In just the past two decades, the grain buying and selling journey has shifted dramatically for Western Canadian growers. The era of wooden elevators with long waits and manual processes is over. In its replacement is a streamlined, tech-driven operation built for scale and speed. A needed development, as today’s growers are producing, on average, 3x more grain than a generation ago.
At the centre of this infrastructure evolution is Richardson Pioneer, whose capital investment strategy has positioned the agribusiness as a leader in Canada’s grain handling and export business. Ongoing facility upgrades, including best-in-class rail loop tracks and fertilizer treating systems, are what’s pushed Richardson Pioneer to the height of industry standard and performance. And with more than 90 locations across Western Canada, Canadian growers are feeling the impact of a business that’s committed to growing with them and their industry for the long-term.
Leading Richardson Pioneer’s growth strategy are its Senior Directors, who oversee capital growth initiatives across their respective geographical zone, ranging from Northwestern Alberta to Southeastern Manitoba. When asked about the purpose of these capital upgrades, speed and efficiency for growers is the common denominator among the group. The reasoning is simple: Less time spent at the elevator allows more critical hours in the field for planting, spraying, and harvesting crops.
(Senior Director, Zone 1)
(Senior Director, Zone 2)
(Senior Director, Zone 3)
(Senior Director, Zone 4)
(Senior Director, Zone 5)
“Our elevator and blender speeds have made a big difference in efficiency on the farm,” says Carter Kolybaba (Senior Director, Zone 4). “Especially in the spring, when growers are lining up to receive their inputs and the weather is chasing down the clock, it’s hard to quantify what it means to go from sitting in line for several hours to now getting them in and out of the site in 20 to 30 minutes.”

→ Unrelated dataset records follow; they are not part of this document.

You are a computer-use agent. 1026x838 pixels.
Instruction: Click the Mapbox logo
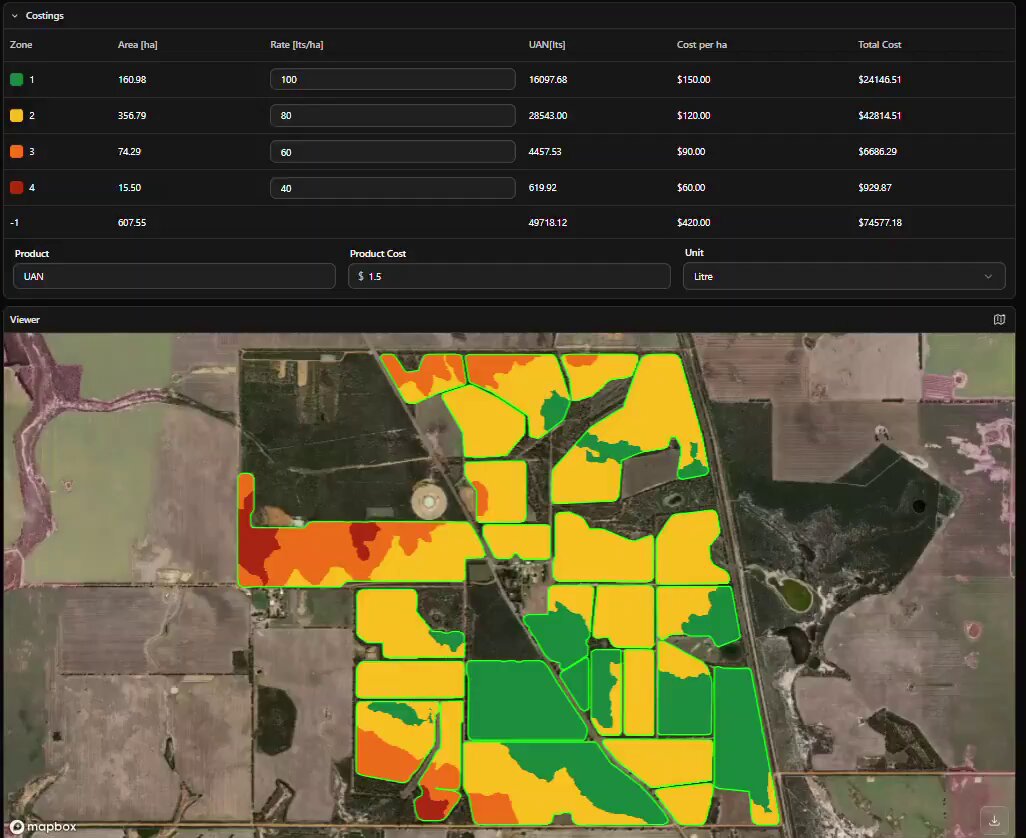43,827
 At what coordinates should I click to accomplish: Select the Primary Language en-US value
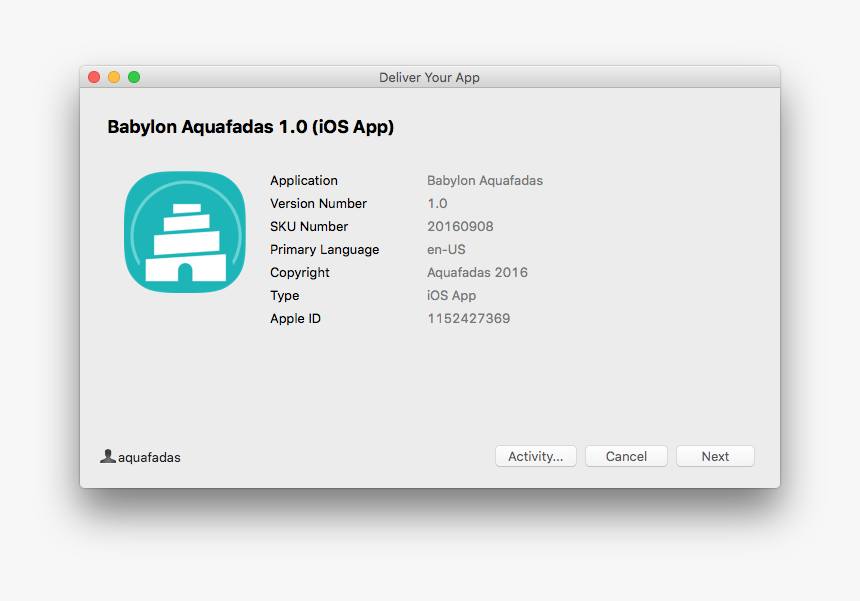point(446,249)
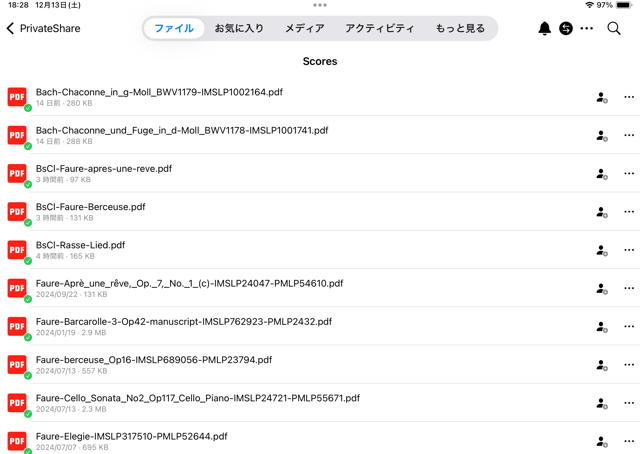Open Faure-Aprè_une_rêve Op.7 PDF file
This screenshot has height=454, width=640.
tap(189, 283)
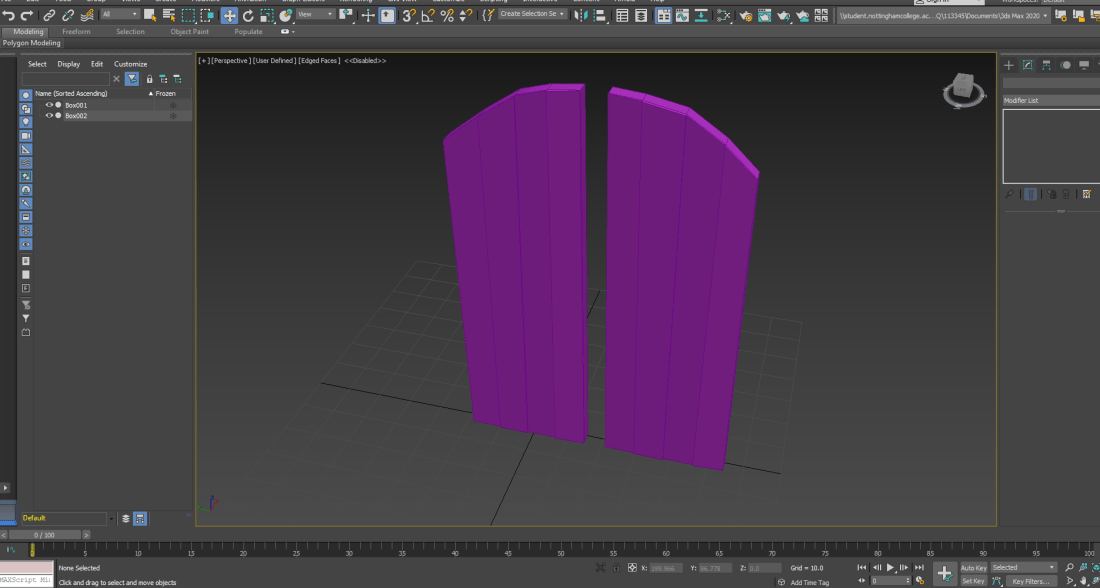Screen dimensions: 1100x588
Task: Hide Box001 using its eye icon
Action: pyautogui.click(x=49, y=105)
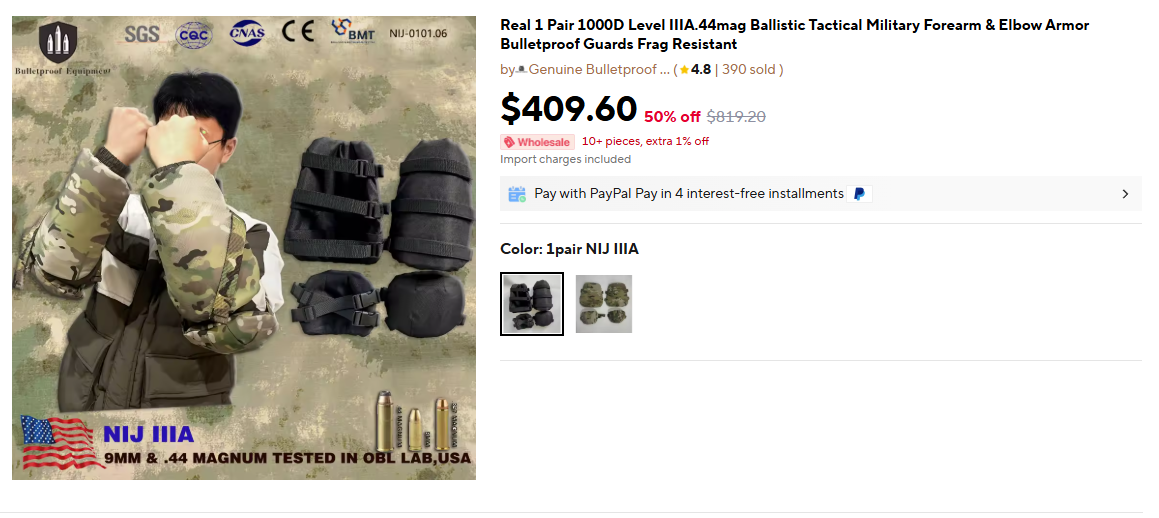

Across all five zones, faster turnaround times and access to new technology is the priority — and has been for decades. This proactive and widespread approach has put Richardson Pioneer in the spot it is today, leading the marketspace with best-in-class assets that put the grower first.
Note: While some Richardson Pioneer locations await infrastructure upgrades such as these, all locations are strategically within distance of a fully upgraded site, ensuring access to new technology is possible across all zones.
“By investing so heavily in our operations, they [growers] see that we’re in it with them for the long run, and that is meaningful assurance,” says Marty Dickie (Senior Director, Zone 2). “And as our customers invest in their own farms with new technology and upgrades, they understand the importance of being efficient in their operations. They want a partner who will work with them in that regard, and that’s what we’re doing.”
Of course, to run a first-class facility, it takes more than upgraded assets. It takes a team of skilled people.
“We’re constantly investing in our staff, too,” says Todd Moffatt (Senior Director, Zone 5). “You can have good assets, but it’s our people who truly make the difference with the levels of service.”
Through training programs like CropWatch™ Innovation Tours and ongoing business development initiatives, Richardson Pioneer is focused on developing a well-rounded agronomic service for its grower customers, one with highly skilled people at the helm of a modern and efficient infrastructure network.
With grain production volumes aiming even higher across Western Canada, efficiency isn’t just a bonus, it’s a necessity. Richardson Pioneer’s decades-long investment in its infrastructure and people has created a nationwide model centred on this principle. And as the industry continues to evolve, Richardson remains committed to growing alongside the farmers it serves, not just keeping pace, but setting the pace for what’s next.